Leadership views "marketing influence" as a soft metric because it shows correlation but fails to prove marketing *caused* revenue. It doesn't answer the key question, "Would this have happened anyway?" This makes it easy to dismiss in a boardroom setting.
Make "influence" defensible by comparing opportunities with prior marketing engagement to a "cold" cohort. Demonstrating higher win rates, faster sales cycles, and larger deal sizes for the engaged group provides hard, financial proof of marketing's impact on revenue efficiency.
As brand marketing succeeds, more buyers arrive "pre-sold" via channels like direct traffic or word-of-mouth. Since these are not credited as "marketing sourced," this creates a paradox where marketing's most valuable work is systematically underreported by its primary KPI.
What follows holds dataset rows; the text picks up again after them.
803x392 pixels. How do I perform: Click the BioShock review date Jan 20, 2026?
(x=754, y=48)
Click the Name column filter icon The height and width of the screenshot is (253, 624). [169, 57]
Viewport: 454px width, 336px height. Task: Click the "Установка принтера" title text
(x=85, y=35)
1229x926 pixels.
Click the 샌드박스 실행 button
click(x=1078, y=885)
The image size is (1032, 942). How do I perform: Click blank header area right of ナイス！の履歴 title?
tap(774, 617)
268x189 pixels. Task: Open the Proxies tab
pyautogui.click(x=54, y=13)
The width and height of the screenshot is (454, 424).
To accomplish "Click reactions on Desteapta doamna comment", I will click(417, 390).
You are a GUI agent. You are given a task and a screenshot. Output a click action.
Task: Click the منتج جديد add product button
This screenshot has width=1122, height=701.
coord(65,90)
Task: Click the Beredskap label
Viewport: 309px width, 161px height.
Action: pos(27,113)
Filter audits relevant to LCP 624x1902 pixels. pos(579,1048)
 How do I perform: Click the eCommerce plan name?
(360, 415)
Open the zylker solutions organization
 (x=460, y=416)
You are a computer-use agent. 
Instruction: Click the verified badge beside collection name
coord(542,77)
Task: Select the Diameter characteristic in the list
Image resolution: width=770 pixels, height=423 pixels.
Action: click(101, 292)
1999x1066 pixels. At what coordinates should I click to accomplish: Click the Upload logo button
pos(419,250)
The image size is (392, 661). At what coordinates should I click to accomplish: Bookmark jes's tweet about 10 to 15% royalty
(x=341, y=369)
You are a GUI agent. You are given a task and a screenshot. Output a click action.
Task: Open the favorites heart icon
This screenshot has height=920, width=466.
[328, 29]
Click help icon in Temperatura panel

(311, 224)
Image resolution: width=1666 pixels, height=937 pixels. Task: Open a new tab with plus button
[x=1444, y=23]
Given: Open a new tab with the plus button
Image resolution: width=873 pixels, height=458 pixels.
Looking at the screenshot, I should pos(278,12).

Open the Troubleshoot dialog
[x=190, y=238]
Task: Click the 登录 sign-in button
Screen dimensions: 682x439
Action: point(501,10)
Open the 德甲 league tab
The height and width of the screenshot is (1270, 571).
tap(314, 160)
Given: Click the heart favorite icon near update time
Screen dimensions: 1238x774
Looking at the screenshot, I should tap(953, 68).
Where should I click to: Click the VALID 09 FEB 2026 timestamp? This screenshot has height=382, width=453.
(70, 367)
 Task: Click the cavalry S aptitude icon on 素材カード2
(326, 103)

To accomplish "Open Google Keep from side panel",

This powerful boardroom reframe argues that focusing on "marketing sourced pipeline" incentivizes paying for low-leverage demand capture. A strong brand, by contrast, generates high-intent, "pre-sold" buyers organically, accomplishing the same goal more effectively and for free.
Move beyond a singular focus on "source pipeline." Instead, measure marketing's holistic impact by asking three distinct questions: 1) Did buyers know us beforehand (Preference)? 2) Did we accelerate the deal (Influence)? and 3) Did we originate the demand (Sourced)?
The 95/5 rule suggests most B2B buyers aren't actively buying. "Sourced pipeline" is a harvesting metric that only measures the 5% who are in-market. This myopic focus ignores marketing's more strategic role: building brand preference with the other 95% of future buyers.